Ms. Celestalis got up from her chair and led the way to the spiral staircase in the center of the room. She unlocked the barrier to the lower level and climbed down the stairs. I followed.

She led the way to another large chamber. This one was also surrounded by screens. These screens were monitoring a variety of biological functions.

It was not the screens that dominated the room this time however. It was the rows of heads each floating in a preservation jar near the center of the room.

"Tsk, the boys didn't clean up well," she remarked.

Ms. Celestalis munched on her snack and looked over the heads. She pointed at the head of Adelei Niska as if we were examining celebrity photographs.

"These heads..." I began. The bile rising in my throat.

"Cloned heads, not harvested," she replied.

I shook my head, trying to take it all in. It was too hideous to register all at once.

"Cloned from the 'samples' you took from the people of Blackburne..."

"Some of them," she admitted.

"People you delivered to the Angels of Mercy..."

"There is a lucrative market in cloned replacement organs," she commented.

"If they are indeed cloned..." I felt the anger rise.

"The best ones are grown inside of expectant mothers," she remarked. "Hardly matters, it is all horrid."

I fought back feelings of rage and revulsion.

If I snapped her neck, I may never find the black heart at the center of this corruption. This thought was the only thing keeping me from taking the law into my own hands.

"And who in the Alliance was your contact for the operation?" I asked. I kept my voice steady.

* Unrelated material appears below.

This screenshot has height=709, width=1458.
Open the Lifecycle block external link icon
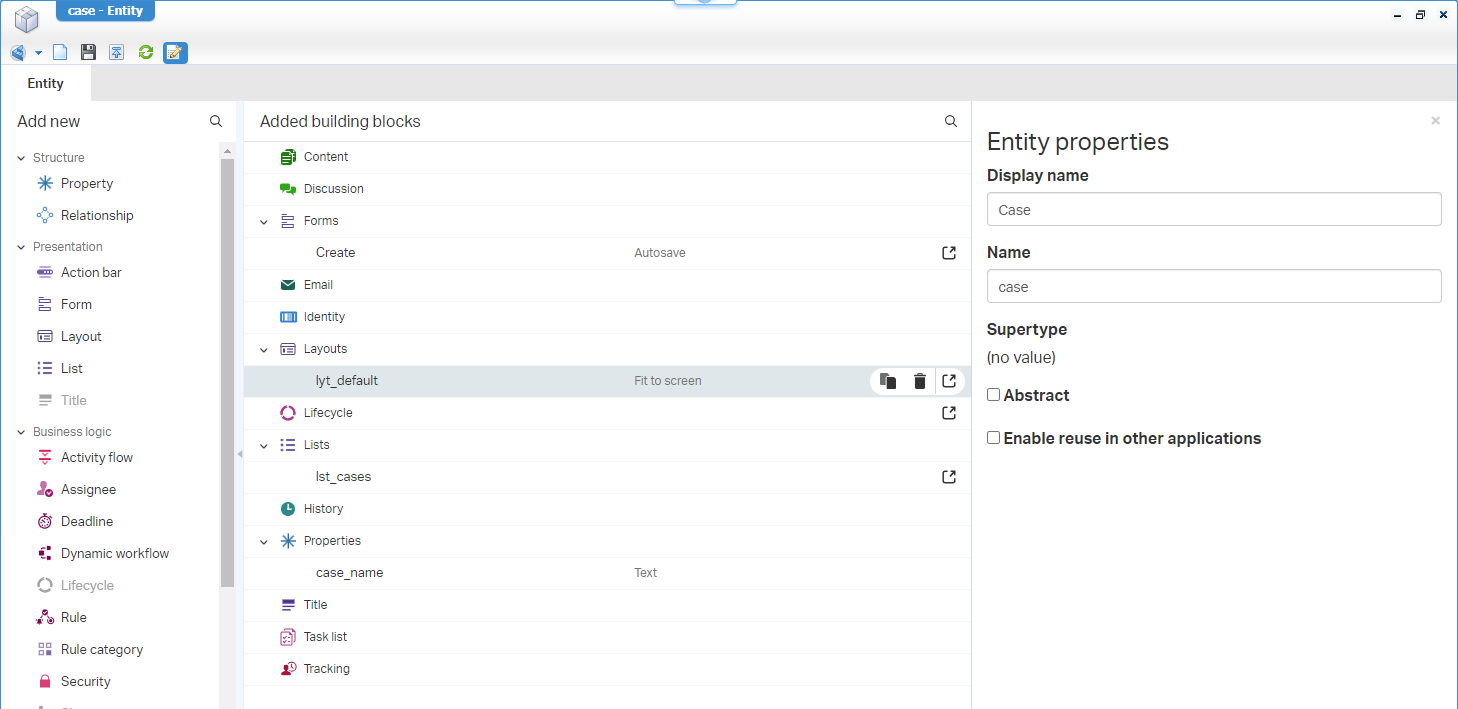click(x=949, y=413)
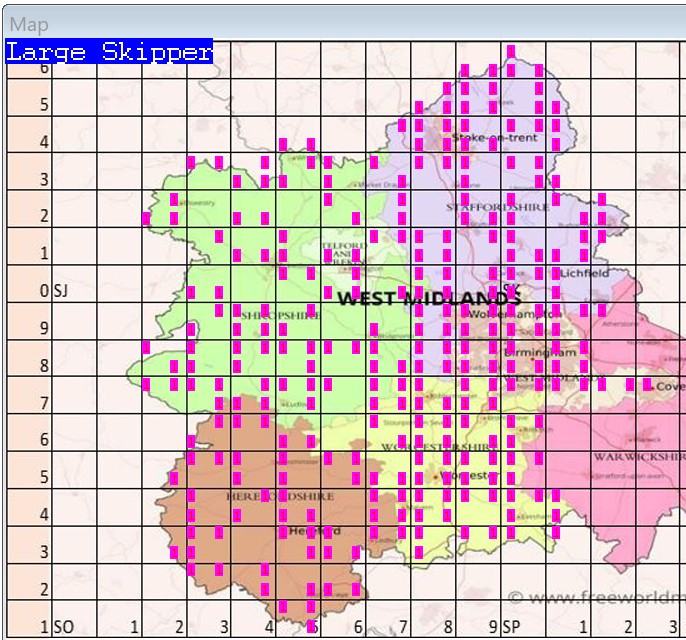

"The Alliance was closing the door on their Wastelander experiments and the advanced orders wanted their product. You would have to ask the Angels of Mercy. We don't do retail."

"That facility was destroyed," I said.

"Then all you have remaining is an internal affairs investigation? Is that above your paygrade?"

"Duties as assigned," I answered. She didn't need my job description.

I was done here.

"I will be in touch," I said, "Thank you for your hospitality."

"A pleasure. Would you care for some Soylent Snaps for your trip back?"

I chuckled and turned to go.

"We get a special professional discount from them," she added.

I'll bet.

"Thanks," I replied, "but I'm trying to cut down."